Following my master’s degree, I worked for around ten years for pharmaceutical companies, collecting data during clinical drug trials. As I tracked participants and the medicines they took, I realized that practising health care is essentially managing disease symptoms. That understanding motivated me to study how nutrition interacts with genetics to cause disease.
The microorganisms in our gut influence so much of our physical and mental health, from skin conditions to neurodegenerative disorders. I studied the gut microbiome in my own time, reading books and attending public lectures. For six months, I had in my drafts folder an introductory e-mail to Brett Finlay, who researches the gut microbiome at the University of British Columbia in Vancouver, Canada. After a colleague encouraged me to hit send, Brett replied within 10 minutes. I took on a PhD position in his laboratory — studying how deficiencies in vitamins or minerals that are needed in only tiny quantities in early life can shape lifelong health.

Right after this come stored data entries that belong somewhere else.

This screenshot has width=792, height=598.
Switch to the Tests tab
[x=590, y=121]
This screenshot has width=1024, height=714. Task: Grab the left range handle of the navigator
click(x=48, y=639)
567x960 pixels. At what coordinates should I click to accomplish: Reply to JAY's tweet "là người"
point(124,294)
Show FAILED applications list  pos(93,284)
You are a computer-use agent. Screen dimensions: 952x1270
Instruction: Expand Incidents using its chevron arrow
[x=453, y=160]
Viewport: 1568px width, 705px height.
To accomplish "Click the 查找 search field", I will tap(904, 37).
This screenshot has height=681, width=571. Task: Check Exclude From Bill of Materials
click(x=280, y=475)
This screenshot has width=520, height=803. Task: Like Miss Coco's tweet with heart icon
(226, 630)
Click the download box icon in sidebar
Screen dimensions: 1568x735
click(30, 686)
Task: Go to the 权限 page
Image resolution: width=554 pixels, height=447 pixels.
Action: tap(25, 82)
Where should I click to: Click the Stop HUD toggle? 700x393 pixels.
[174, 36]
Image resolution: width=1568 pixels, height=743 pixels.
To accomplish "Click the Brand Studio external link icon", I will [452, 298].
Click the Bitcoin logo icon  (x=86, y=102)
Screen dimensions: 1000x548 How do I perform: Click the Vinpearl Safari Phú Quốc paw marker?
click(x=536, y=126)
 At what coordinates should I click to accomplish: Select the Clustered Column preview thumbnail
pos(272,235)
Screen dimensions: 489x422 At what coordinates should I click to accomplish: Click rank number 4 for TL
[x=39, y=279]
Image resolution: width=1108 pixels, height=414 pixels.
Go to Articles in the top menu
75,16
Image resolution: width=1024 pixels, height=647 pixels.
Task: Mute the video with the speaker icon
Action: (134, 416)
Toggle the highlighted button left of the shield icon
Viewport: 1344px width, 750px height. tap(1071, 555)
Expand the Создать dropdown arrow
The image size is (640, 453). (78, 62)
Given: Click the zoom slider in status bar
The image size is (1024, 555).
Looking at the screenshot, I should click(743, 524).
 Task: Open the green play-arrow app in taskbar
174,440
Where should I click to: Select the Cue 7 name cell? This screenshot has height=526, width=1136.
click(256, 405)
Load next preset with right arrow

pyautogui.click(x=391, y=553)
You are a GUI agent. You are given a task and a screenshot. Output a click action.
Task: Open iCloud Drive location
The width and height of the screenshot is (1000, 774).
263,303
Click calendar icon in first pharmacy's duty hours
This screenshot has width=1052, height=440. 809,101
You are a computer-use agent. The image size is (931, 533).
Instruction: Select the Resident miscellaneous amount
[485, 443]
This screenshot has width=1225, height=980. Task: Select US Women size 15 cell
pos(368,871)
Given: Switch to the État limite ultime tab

In this photograph, I’m using an anaerobic chamber. It is kept at 37 °C and without oxygen — the perfect conditions in which to grow the gut’s microbes. We investigate how entire gut microbial communities respond to, for example, micronutrient deficiencies.
Being an older graduate student has benefits: I have clear career goals and the focus to reach them, the ability to multi-task and a large support system outside the lab.
Ideally, my research could help to create more specialized nutritional guidelines. Right now, they are designed for ‘healthy’ individuals — but, as one study showed, only 2.7% of US people met modest criteria for a healthy lifestyle, such as doing 150 minutes of physical activity per week (P. D. Loprinzi et al. Mayo Clin. Proc. 91, 432–442; 2016). We need to create information on daily nutritional allowances that meets the needs of specific populations, rather than attempting to help everyone with the same guidance.